Extremal function for a sharp Moser-Trudinger type inequality on the upper half space
Yubo Ni
TL;DR
This work proves a sharp weighted Moser-Trudinger inequality in the 2D upper half-space with monomial weights $t^{\alpha}$ and $t^{\beta}$ and identifies the best constant $a_{\alpha,\beta}$ alongside the critical exponent $b_{\alpha}$. It develops a concentration-compactness framework to handle maximizing sequences in the weighted setting and demonstrates the sharpness of the inequality via a Moser-type sequence, with a weighted Onofri inequality derived as a corollary.
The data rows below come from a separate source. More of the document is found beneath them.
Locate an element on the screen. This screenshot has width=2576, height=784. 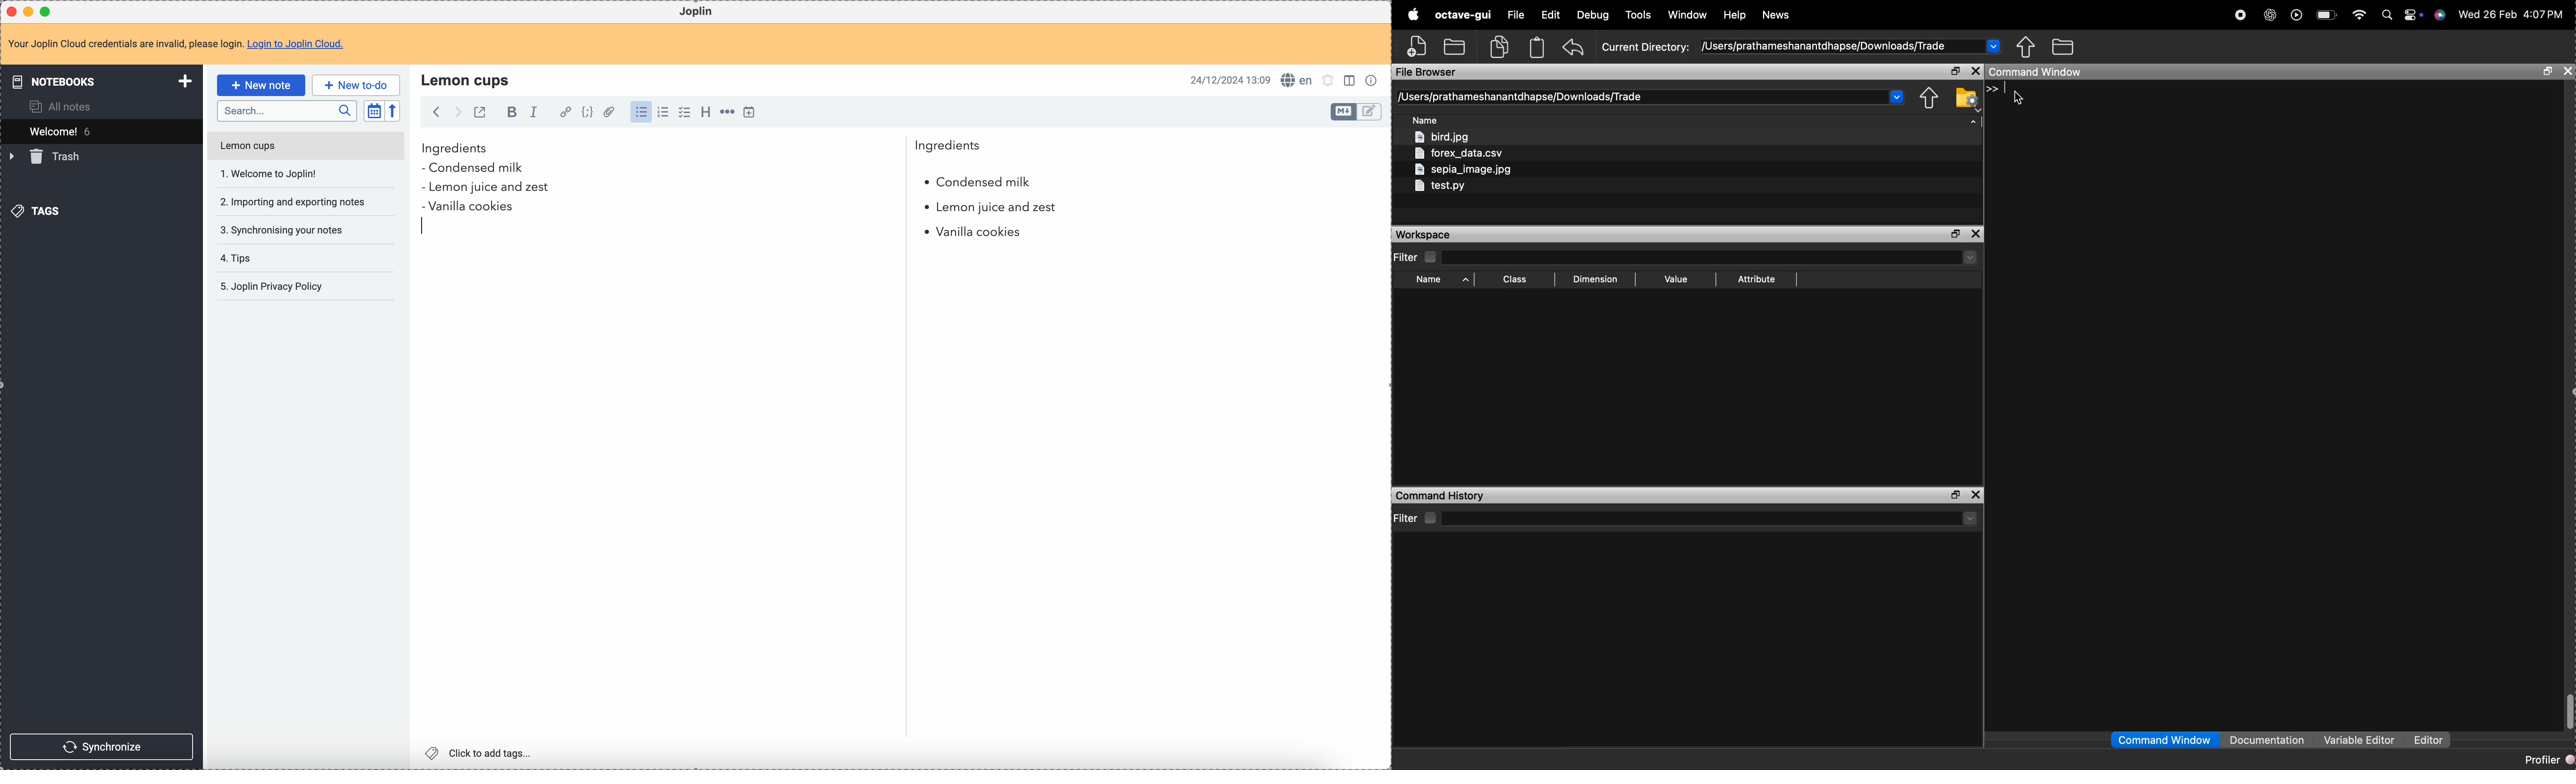
minimize is located at coordinates (31, 13).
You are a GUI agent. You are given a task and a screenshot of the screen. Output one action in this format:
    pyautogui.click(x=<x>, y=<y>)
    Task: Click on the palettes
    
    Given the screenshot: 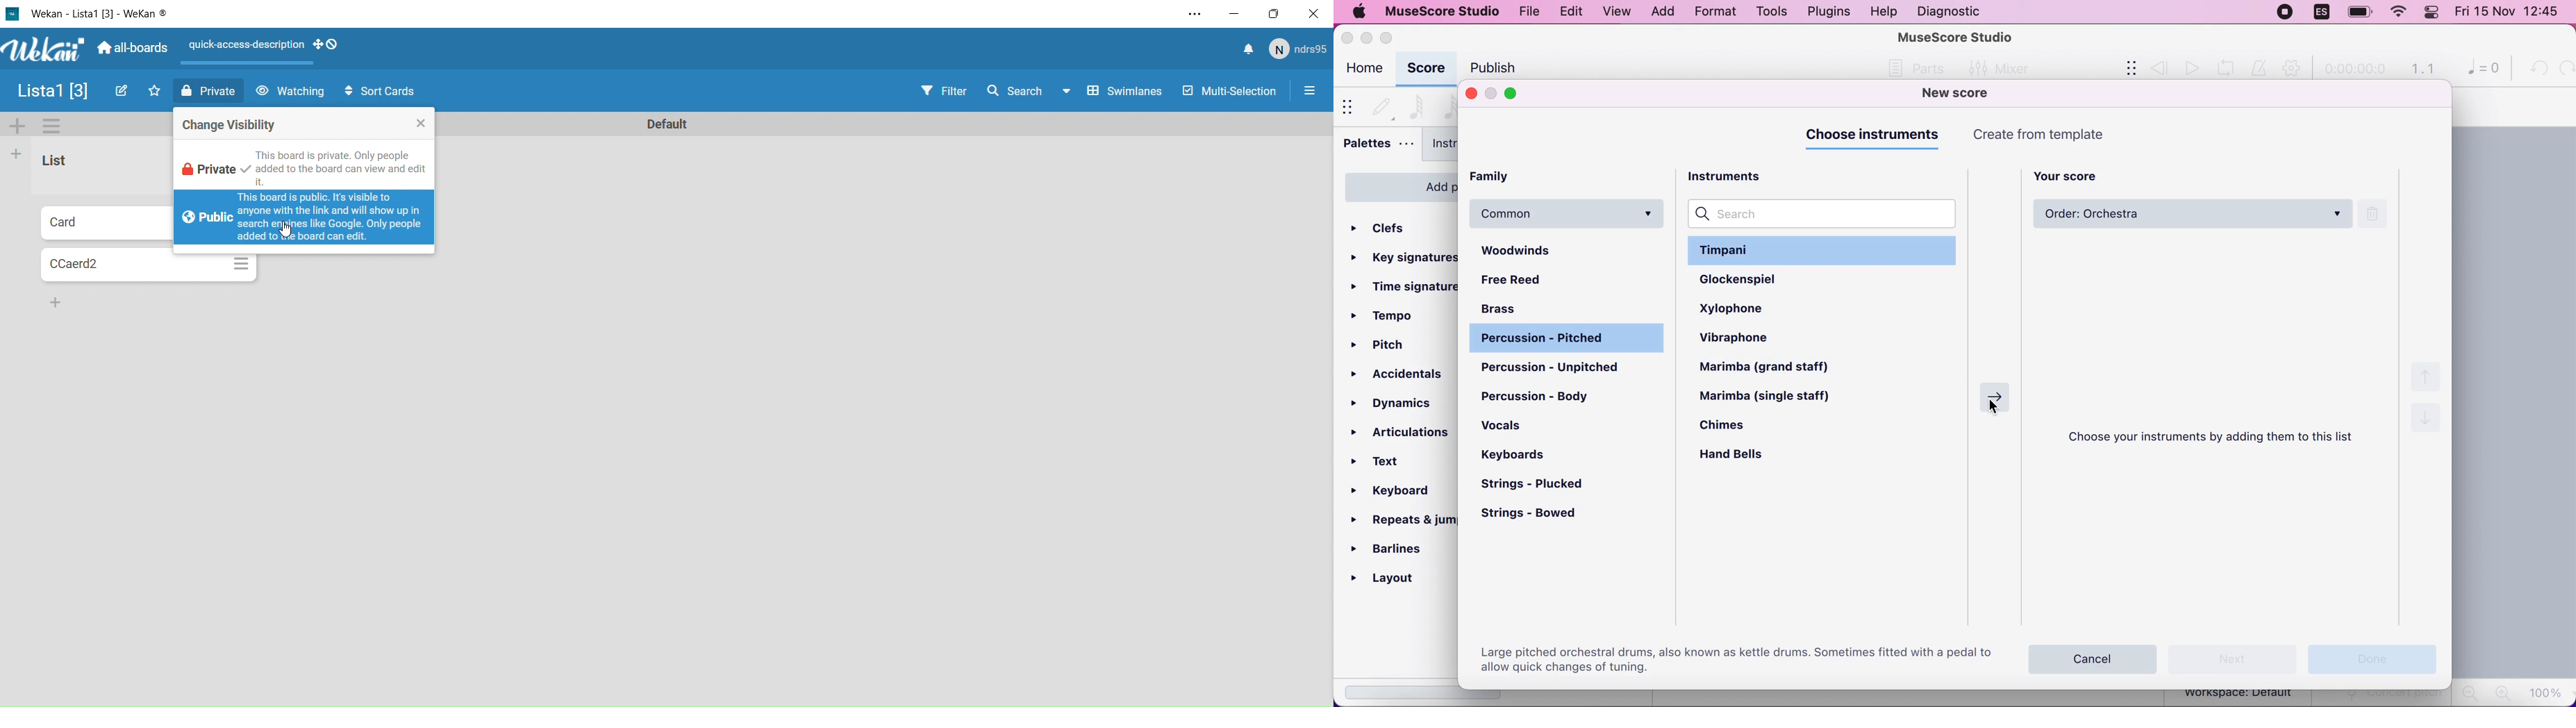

The authors then establish the existence of an extremal function under dynamic changes of the unit ball using radial variational methods, culminating in a nonlinear Dirichlet problem on the upper half-ball. Overall, the results extend sharp Moser-Trudinger theory to weighted upper-half-space domains and provide tools for related geometric and PDE problems under dynamic constraints.
Abstract
Sharp Moser-Trudinger type inequalities and their extremal functions play an important role in studying nonlinear PDEs and geometry. We establish a new sharp Moser-Trudinger type inequality in the upper half space in two dimensions and prove the existence of extremal functions for a sharp Moser-Trudinger type inequality under dynamic changes in the unit ball.